I don't understand this statement. When you use the raw converters (LR/ACR) to move from colour to B&W, one is engaging an instruction set making the program render the colour data in grayscale, wherein the use of the colour group sliders influences the luminance of the gray tones representing those colour groups. If this is what we are talking about, I have never ever seen any colour noise in printed images from such a process. Nor have I seen this problem in fully converted colour images converted to B&W using the Photoshop CS5 Black and White Adjustment Layer, nor have I seen it using Nik Silver Efex Pro versions 1 or 2. I've made B&W images using any of these techniques. Conversions are neutral and not showing colour noise in print sizes ranging between 13*19 and 17*22 inches. Are there other processes you have been using which do show such a problem, and if so what are those processes and in what viewing conditions do you see it?
Mark and Slobodan
I probably shouldn't have made this comment, but I just assumed that it must be a well-known issue. Specifically, I am talking about my Hasselblad 3FR files, imported into Lightroom and converted to B/W using the grayscale conversion tools within LR. When I first started doing this, I made up a set of B/W LR pre-sets which emulate the spectral response of various B/W film stocks, and some others which replicate the effect of various coloured filters (yellow, green, orange etc). This was by no means an original idea, I simply studied how trial versions of Convert to B/W Pro and Silver Efex worked and rolled my own.

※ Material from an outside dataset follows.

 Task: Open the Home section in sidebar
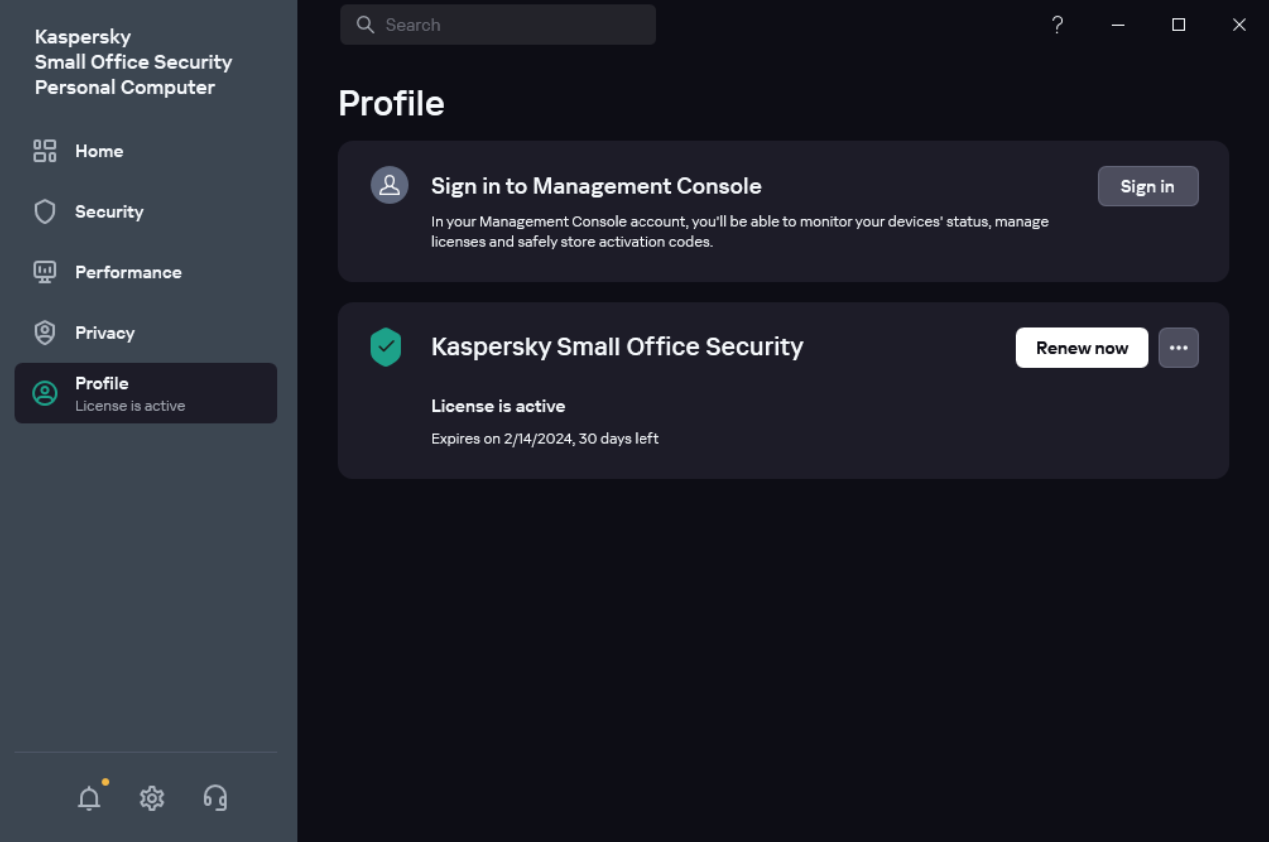click(98, 151)
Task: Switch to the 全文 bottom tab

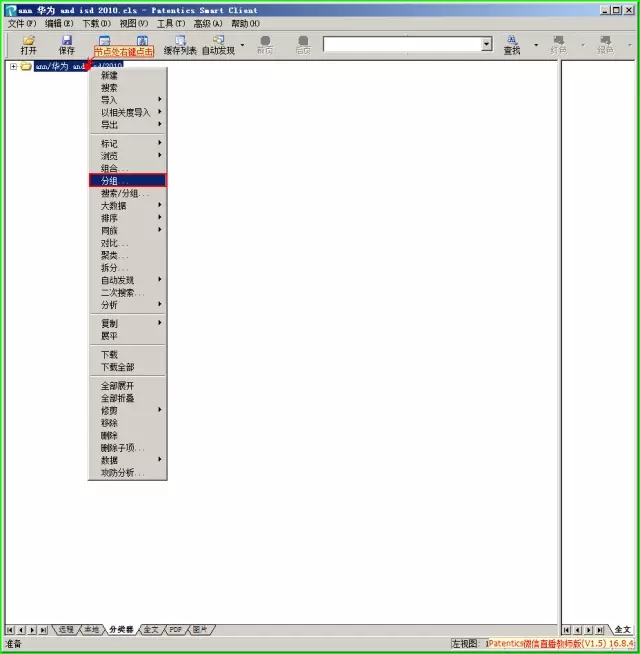Action: pos(150,630)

All was good, but then I started to notice that even at 100 ISO or 50 in
some images I had serious colour noise in areas of flat tone and low detail. Clear blue skies are the obvious area where you see this first, and of course you only see it on screen at 100% when applying capture sharpening and noise reduction. With the 'Blad files, there is always a
tiny bit of luminance noise, but normally that is no problem. One area which showed up the colour noise issue big time was skin tones in semi-shade, where massive blotchy noise was apparent. In a complex landscape with lots of grass, trees, and a cloudy sky you will barely notice a problem, as the high-frequency detail masks the noise.
Now the noise reduction in LR is very good, and will deal with the issue, but I couldn't understand why I had so much CN at low ISO. So I examined an area at 100%, and switched the file around through my presets and also back to a flat grayscale conversion (all sliders set to zero). Lo and behold, when the grayscale was set flat, the noise completely vanished. Smooth skies, smooth skin tones. Further investigation showed that the main culprit was boosting yellow and orange in the grayscale panel, which either introduces this noise or makes what CN is already there much more visible, I don't know which. And of course, the spectral response of a typical B/W film (like FP4) has this "kick" in the yellows, which gives it that look. And when I shoot B/W film, 90% of the time I have a yellow filter on as well, which in the English landscape lightens foliage and darkens skies. So all my LR presets tend to boost yellow and darken blue in varying degrees, which gives me a really nice film-like look, but also has this unforseen noise side-effect. So these days I tend to think rather more carefully about how much digital filtration to apply to a given image, and modify my pre-sets to suit.
I had just thought that all of this must be a well-known problem (except to me, of course), and I was trying to save others just starting out from finding out the hard way.